Os métodos da democracia burguesa não serviam. Rajoelina tentar impor o bonapartismo
O governo teve dois planos fracassados diante das ira da juventude. Primeiro destituiu seus ministros, depois chamou ao diálogo nacional e mesmo assim a juventude seguia nas ruas da capital e se estendendo para outras cidades.
O terceiro plano foi de impor uma saída bonapartista, enfrentando ainda com mais o força o movimento e talvez com a ajuda do próprio Exército.
Assim o governo nomeou para primeiro ministro o general Ruphin Zafisambo, um oficial treinado na Argélia e em Montpellier, na França.
Ao indicar o General Ruphin, o presidente Rojoelina foi claro: “restabelecer a ordem e a confiança da população”.
No entanto, os manifestantes voltaram a sair às ruas mesmo após esta nomeação e agregando a consigna de Fora Rajoelina
Sindicatos e setores populares entram na luta
Na medida que as mobilizações se estenderam para os bairros periféricos da capital e para as cidades do interior aumentou o impacto social da luta. Alguns sindicatos e diversas organizações dos setores populares começaram a participar ativamente dos enfrentamentos nas ruas e deram um caráter mais classista à luta. Assim, foi incorporado ao programa de lutas reivindicações relacionadas ao desemprego e ao custo dos alimentos.
O Exército se divide, se enfrenta com a Gendarmeria e apoia as mobilizações
No sábado 11 de outubro, depois de três semanas de mobilizações, saques, incêndios de veículos e 22 mortos, as forças repressivas se dividiram.
Leais ao presidente a Gendarmeria nacional, como de costume saiu às ruas para reprimir. Um setor do Exército, mas especificamente seu setor de inteligência e controle de armas, o Corpo de Pessoal e Serviços Administrativos e Técnicos do Exército (CAPSAT) se rebelou contra a hierarquia do Exército, saiu às ruas em solidariedade com os manifestantes e se enfrentaram a tiros com a Gendarmeria. Esse rápido enfrentamento armado provocou a morte de um soldado do CAPSAT e a volta aos quartéis por parte da Gendarmeria.

------------------------------

§ O que se pede:
- a) Cite, sem nenhuma alteração, a parte do texto sobre as mobilizações contra Rajoelina que vai de "O Exército se" até "parte da Gendarmeria.".
- b) Segundo o texto sobre as mobilizações contra Rajoelina, onde o general Ruphin Zafisambo recebeu treinamento?
- c) Dê continuidade ao texto sobre as mobilizações contra Rajoelina a partir do ponto em que ele termina.
O material que vem depois deste trecho tem outra origem.

§ Dados fornecidos:
------------------------------

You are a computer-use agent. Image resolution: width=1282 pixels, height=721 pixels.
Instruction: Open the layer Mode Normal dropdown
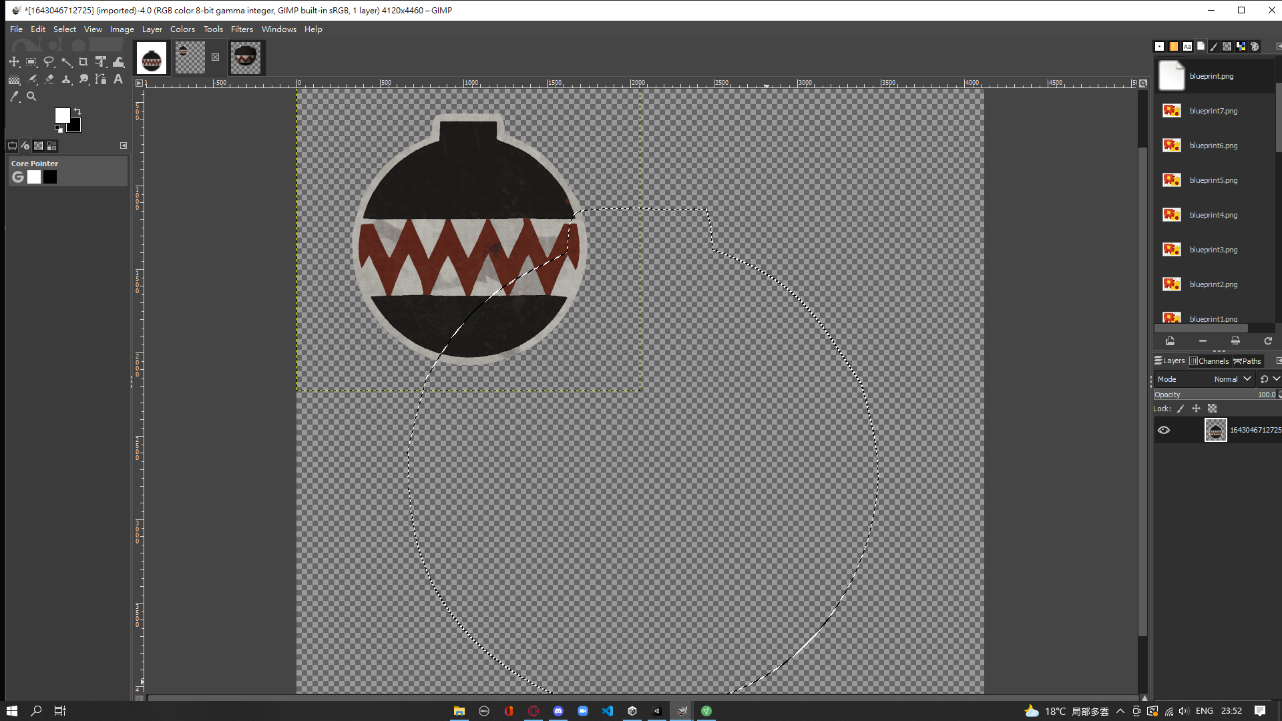click(x=1232, y=379)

------------------------------

§ Respostas finais:
- a)
O Exército se divide, se enfrenta com a Gendarmeria e apoia as mobilizações
No sábado 11 de outubro, depois de três semanas de mobilizações, saques, incêndios de veículos e 22 mortos, as forças repressivas se dividiram.
Leais ao presidente a Gendarmeria nacional, como de costume saiu às ruas para reprimir. Um setor do Exército, mas especificamente seu setor de inteligência e controle de armas, o Corpo de Pessoal e Serviços Administrativos e Técnicos do Exército (CAPSAT) se rebelou contra a hierarquia do Exército, saiu às ruas em solidariedade com os manifestantes e se enfrentaram a tiros com a Gendarmeria. Esse rápido enfrentamento armado provocou a morte de um soldado do CAPSAT e a volta aos quartéis por parte da Gendarmeria.

- b) Na Argélia e em Montpellier, na França.

- c)
Recebidos com palmas pelos manifestantes, coronel do Exército Michael Randrianirina, discursou e mostrou o grau de ruptura na hierarquia militar. Disse: “estamos fazendo um apelo a todos os soldados dispostos a assumir responsabilidades, juntem-se a nós. Parem de obedecer às ordens de seus superiores”
No intuito de ganhar o apoio d Geração Z, afirmou: “Isto não é um golpe. O exército respondeu ao apelo incessante do povo malgaxe. O poder pertence ao povo e não a mim”
Os militares assumem o poder
Um dia depois da sublevação do CAPSAT e consequente ruptura do Exército, o presidente Rajoelina fugiu do país a bordo de um avião militar francês. A fuga do presidente foi comemorado nas ruas e os oficiais do CAPSAT trataram de capitalizar a ira dos manifestantes.
Já na quarta feira as mobilizações tinham se reduzido bastante mostrando o apoio que os militares estavam recebendo.
Assim, o comandante do Capsat, coronel Michael Randrianirina, após o impeachment de Rojoalina, foi confirmado pelo Tribunal Superior.Em sua primeira declaração após o a decisão do Tribunal Superior, Randrianirina disse que os militares tomaram o poder e dissolveram todas as instituições, exceto a câmara baixa do parlamento, ou Assembleia Nacional . Afirmou também que a transição para a convocação de eleições levaria menos de dois anos e incluiria a reestruturação de grandes instituições.
“Não foi um golpe, foi uma questão de assumir a responsabilidade porque o país estava à beira do colapso”, disse ele, prometendo eleições em 18 a 24 meses e dizendo à mídia local que consultas estavam em andamento para nomear um primeiro-ministro e formar um novo governo. A supervisão do processo será totalmente militarizada reforçando a natureza bonapartista do novo governo, e será composta por um comitê de oficiais do Exército, da Gendarmaria e da polícia.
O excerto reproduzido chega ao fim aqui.